São as universidades que conseguem também o melhor desempenho no processo de acreditação. Dos cursos submetidos para aprovação, 61% têm “luz verde” da A3ES, aos quais se juntam 7% que têm a aprovação “com condições” – anomalias que não são consideradas graves e que as instituições podem ainda resolver. Já nos politécnicos, 44,5% são aprovados e outros 15% aprovados “com condições”. Os restantes são rejeitados (40%, no caso dos politécnicos; 32%, nas universidades).

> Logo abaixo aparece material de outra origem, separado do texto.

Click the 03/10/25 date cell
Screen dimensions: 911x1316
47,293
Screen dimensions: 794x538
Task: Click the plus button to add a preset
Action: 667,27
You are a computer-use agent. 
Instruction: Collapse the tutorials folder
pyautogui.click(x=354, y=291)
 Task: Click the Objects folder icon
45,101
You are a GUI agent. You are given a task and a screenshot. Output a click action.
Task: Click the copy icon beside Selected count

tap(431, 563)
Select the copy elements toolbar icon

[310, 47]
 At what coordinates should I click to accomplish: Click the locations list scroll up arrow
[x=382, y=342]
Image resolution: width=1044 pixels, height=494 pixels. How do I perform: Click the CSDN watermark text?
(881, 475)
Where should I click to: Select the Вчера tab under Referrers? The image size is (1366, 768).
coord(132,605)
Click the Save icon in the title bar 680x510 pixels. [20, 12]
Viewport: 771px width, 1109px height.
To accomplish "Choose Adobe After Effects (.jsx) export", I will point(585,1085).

O relatório de actividades da A3ES sublinha ainda que, na nova área das terapias não convencionais – que inclui a acupunctura, a fitoterapia, a naturopatia, a quiroprática e a osteopatia – foram recebidos “apenas cinco pedidos” em 2017. Desde a entrada em vigor da lei que permitiu que estas áreas passassem a ser leccionadas no ensino superior, em 2013, foram aprovadas 15 licenciaturas em terapias não convencionais. A grande maioria destas (12) é de osteopatia. Os restantes três cursos com acreditação são de acupunctura.
Qual é o papel da A3ES?
Desde a sua criação, em 2009, a Agência de Avaliação e Acreditação do Ensino Superior (A3ES) é responsável pela acreditação dos cursos do ensino superior. Além da acreditação prévia de novos cursos que as instituições pretendam pôr em funcionamento, como é o caso dos 184 que foram apresentados ao longo do último ano pelas universidades e politécnicos, a agência pública fez também, ao longo dos últimos anos, a avaliação de todos os cursos que já existiam no momento em que entrou em funcionamento e uma monitorização regular das condições em que funcionam as formações existentes, sejam licenciaturas, mestrados e doutoramentos. Apenas os cursos técnicos superiores profissionais - formações de dois anos ministradas exclusivamente nos politécnicos - estão fora da sua alçada.
Qualquer que seja o curso em avaliação ou processo de acreditação, a agência avalia vários aspectos como o plano de estudos do curso, instalações físicas adequadas, nomeadamente em termos de laboratórios (quando se justifique) e bibliotecas, passando pela existência de um corpo docente próprio e qualificado. Um curso não acreditado não pode funcionar. E se já existir, deve fechar.